Tal vez lo que más nos frustra es que, al final, no hay nada que podamos decir realmente sobre tan importante momento de nuestras vidas. Certeza: tenemos sed de certeza. Pero cuando se trata de la muerte, lo único que tenemos es una copa llena de un licor que todos vamos a tomar, sin que nadie nos pueda decir a qué sabe realmente (porque los que ya lo han probado, no están habilitados para hacérnoslo saber).

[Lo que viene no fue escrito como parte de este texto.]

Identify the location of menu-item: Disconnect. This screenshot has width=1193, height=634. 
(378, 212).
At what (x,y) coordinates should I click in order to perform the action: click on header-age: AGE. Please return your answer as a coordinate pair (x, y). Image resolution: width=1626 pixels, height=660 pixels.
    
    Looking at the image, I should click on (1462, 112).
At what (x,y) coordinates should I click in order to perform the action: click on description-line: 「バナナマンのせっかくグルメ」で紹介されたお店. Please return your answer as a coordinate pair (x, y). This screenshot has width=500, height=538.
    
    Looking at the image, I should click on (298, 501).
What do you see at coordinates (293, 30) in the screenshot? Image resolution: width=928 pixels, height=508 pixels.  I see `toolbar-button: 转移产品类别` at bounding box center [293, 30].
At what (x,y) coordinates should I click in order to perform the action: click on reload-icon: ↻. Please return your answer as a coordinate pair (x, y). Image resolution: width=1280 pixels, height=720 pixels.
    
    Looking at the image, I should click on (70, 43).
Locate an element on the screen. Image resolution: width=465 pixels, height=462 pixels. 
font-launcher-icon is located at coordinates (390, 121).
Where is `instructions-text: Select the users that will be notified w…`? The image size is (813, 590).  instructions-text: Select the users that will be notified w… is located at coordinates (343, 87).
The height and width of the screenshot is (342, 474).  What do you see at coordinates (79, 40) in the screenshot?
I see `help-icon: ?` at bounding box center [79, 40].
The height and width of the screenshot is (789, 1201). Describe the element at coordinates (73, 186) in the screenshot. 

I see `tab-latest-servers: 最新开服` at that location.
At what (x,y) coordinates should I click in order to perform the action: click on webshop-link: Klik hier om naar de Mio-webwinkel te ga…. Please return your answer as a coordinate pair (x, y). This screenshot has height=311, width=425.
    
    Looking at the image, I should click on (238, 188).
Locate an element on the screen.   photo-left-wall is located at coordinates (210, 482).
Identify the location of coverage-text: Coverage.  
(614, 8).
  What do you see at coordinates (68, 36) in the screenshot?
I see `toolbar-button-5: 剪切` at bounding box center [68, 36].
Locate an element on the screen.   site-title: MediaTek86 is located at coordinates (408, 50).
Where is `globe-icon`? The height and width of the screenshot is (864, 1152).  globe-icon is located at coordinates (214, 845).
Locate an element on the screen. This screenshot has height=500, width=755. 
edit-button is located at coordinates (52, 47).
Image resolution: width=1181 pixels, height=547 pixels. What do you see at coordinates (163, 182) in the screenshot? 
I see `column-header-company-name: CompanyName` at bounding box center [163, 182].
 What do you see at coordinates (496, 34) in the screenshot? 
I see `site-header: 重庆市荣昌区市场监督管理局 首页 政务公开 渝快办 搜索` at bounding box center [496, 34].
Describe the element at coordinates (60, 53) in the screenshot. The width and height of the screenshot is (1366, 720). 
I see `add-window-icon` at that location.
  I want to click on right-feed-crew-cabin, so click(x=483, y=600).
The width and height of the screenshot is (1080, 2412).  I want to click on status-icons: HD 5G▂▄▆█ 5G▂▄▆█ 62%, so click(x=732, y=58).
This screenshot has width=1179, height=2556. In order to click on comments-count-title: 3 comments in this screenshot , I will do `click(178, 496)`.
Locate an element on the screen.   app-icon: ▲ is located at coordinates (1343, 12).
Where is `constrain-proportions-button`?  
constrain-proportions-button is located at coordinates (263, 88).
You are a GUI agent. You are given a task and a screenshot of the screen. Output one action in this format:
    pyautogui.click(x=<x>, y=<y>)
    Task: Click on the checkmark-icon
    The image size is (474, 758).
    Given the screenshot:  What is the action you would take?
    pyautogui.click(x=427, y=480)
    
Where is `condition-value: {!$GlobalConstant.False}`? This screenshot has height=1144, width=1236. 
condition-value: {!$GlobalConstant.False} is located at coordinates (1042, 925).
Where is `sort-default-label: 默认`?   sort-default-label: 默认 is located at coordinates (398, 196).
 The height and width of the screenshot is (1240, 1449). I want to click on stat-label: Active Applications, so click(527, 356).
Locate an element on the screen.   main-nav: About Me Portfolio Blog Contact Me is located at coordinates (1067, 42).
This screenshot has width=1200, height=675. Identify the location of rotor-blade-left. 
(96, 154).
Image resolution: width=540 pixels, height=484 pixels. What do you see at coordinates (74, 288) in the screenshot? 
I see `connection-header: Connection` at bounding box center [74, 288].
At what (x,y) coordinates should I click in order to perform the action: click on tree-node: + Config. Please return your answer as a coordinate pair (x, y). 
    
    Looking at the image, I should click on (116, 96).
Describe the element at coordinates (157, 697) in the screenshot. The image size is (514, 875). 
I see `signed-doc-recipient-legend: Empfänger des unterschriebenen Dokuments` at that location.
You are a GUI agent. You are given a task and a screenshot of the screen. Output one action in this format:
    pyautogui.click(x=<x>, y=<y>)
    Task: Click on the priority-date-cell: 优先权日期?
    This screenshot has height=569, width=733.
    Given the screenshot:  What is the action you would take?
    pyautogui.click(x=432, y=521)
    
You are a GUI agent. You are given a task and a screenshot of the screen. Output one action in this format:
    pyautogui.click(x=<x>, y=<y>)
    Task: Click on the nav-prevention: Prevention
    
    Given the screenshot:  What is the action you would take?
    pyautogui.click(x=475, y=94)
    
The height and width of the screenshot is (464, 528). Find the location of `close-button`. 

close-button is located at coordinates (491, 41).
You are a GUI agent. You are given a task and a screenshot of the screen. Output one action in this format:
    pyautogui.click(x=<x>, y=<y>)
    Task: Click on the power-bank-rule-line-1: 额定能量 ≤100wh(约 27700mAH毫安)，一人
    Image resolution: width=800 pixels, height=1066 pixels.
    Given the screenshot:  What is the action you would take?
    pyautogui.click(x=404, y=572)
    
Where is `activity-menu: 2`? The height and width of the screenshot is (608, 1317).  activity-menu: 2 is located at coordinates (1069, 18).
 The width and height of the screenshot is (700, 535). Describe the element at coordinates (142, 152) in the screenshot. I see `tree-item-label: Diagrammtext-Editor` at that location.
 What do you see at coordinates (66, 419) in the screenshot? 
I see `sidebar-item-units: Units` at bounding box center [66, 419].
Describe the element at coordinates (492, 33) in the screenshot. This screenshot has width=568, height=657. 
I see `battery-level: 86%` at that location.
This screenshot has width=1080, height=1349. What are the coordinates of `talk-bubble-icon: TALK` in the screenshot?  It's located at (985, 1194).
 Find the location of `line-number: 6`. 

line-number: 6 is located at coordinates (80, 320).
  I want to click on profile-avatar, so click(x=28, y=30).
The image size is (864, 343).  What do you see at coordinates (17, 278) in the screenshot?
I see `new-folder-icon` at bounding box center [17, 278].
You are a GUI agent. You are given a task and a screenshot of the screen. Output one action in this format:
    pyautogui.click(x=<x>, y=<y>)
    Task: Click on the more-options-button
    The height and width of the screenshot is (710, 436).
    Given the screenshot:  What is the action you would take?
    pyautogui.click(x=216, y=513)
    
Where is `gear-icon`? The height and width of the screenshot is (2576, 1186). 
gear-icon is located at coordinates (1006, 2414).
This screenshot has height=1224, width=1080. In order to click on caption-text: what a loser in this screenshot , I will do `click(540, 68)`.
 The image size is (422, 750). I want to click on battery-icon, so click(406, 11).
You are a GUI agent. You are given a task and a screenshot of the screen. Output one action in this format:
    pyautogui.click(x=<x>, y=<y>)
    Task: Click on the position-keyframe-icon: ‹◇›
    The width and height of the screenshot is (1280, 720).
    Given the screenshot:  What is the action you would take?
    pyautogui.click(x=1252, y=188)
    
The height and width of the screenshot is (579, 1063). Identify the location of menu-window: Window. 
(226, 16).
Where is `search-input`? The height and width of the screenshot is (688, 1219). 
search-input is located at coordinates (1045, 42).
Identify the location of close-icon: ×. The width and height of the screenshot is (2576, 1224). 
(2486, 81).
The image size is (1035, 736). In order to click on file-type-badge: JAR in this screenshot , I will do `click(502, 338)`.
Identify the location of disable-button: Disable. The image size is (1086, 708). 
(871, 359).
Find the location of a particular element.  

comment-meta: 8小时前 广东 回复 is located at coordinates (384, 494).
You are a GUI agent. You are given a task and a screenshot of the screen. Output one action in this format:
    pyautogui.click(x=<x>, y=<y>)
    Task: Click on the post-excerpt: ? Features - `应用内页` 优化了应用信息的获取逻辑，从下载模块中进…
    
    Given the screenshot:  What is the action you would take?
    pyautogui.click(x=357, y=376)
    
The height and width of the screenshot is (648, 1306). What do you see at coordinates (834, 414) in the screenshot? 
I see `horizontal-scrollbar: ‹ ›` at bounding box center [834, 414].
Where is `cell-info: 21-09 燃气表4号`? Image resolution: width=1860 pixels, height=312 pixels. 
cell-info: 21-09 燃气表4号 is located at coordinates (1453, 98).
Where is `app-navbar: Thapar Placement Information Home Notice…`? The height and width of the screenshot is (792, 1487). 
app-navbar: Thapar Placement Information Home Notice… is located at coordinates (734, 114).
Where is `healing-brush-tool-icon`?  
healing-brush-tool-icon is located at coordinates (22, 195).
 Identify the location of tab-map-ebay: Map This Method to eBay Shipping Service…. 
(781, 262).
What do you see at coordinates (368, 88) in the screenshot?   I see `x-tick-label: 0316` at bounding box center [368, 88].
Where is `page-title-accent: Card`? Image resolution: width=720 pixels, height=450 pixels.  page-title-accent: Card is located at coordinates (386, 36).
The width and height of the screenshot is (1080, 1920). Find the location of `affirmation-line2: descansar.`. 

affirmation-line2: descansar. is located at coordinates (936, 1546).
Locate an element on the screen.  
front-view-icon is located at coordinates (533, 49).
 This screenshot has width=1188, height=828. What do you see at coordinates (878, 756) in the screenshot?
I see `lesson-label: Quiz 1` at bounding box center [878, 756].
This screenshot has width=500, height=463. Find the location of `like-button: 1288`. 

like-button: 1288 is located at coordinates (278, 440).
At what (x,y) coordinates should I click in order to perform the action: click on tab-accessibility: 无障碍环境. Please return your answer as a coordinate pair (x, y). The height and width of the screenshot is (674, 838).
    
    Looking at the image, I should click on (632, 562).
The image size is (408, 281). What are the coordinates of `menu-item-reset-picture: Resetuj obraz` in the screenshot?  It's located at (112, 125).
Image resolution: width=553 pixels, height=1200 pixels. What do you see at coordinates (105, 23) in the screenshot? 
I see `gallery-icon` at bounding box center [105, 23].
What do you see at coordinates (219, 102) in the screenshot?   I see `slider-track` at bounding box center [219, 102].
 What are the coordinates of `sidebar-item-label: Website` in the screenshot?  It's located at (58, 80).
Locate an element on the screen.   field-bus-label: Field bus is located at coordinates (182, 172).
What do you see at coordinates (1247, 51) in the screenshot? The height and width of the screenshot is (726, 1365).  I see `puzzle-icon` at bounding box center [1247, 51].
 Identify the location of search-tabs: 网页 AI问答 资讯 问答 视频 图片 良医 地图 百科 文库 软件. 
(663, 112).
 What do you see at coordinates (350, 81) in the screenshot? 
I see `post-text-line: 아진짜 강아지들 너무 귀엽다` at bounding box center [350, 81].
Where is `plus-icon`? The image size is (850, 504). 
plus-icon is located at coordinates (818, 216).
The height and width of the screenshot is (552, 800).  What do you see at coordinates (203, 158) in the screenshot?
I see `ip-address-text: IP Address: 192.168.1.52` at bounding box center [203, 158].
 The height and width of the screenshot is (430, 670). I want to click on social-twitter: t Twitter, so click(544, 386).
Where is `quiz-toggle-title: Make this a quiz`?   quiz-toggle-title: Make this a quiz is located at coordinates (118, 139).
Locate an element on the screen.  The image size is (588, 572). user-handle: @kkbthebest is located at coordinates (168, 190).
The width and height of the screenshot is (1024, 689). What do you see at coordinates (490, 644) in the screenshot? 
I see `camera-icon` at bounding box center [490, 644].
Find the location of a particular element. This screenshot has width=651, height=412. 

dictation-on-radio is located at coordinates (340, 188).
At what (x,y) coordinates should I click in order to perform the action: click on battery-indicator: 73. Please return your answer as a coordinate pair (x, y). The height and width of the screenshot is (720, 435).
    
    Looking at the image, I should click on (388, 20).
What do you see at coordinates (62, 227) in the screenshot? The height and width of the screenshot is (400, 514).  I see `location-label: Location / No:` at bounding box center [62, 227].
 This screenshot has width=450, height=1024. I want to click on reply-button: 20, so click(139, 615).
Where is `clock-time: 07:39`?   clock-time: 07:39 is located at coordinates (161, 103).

En la Edad Media, la muerte llegó a adquirir una presencia en toda su ley. Caminaba entre la gente, podía aparecerse, y tenía no sólo cuerpo sino hasta voz. Para unos, era la gran igualadora, la potencia fatal, esa ante la cual todos éramos iguales. Había quienes la veían con horror. Otros, como el gran Manrique, la veía como la gran liberadora de las cadenas, la única que podía acercarse a los hombres y reconocer, en ellos, su verdadera grandeza. Pero todos estaban de acuerdo en algo, y esto es que la muerte estaba allí, entre ellos. Fuese o no con temor, la podían ver a la cara, hablar de ella, saber de ella. Tenían una certeza: que todos iban a morir. Hoy, en cambio, la gente prefiere hacer como si no supiera nada. La incertidumbre como refugio. Un refugio inútil.
¿Dónde está la vida? ¿La VERDADERA vida? Esto es lo que se preguntaba Calderón mientras imaginaba los altibajos del triste Segismundo, un hombre que nació para no saber, y que tal vez terminó sabiendo demasiado o demasiado poco. ¿Acaso no es esta vida el sueño del que hay que despertar? ¿Despertar a dónde? ¿A la muerte acaso? Claro, como nadie sabe lo que hay del otro lado del telón...
Hay una frase de Joyce que a mí me gusta mucho: "Death begins with reproduction". Es una gran verdad dicha tan abiertamente que hasta uno se siente un poco tonto después de leer esas palabras, cuando se ve obligado a reconocer que ya lo sabía. Empezamos a morir en el minuto mismo en que empezamos a ser algo. Avanzamos en cuenta regresiva. Como decía antes, son solo gajes del oficio.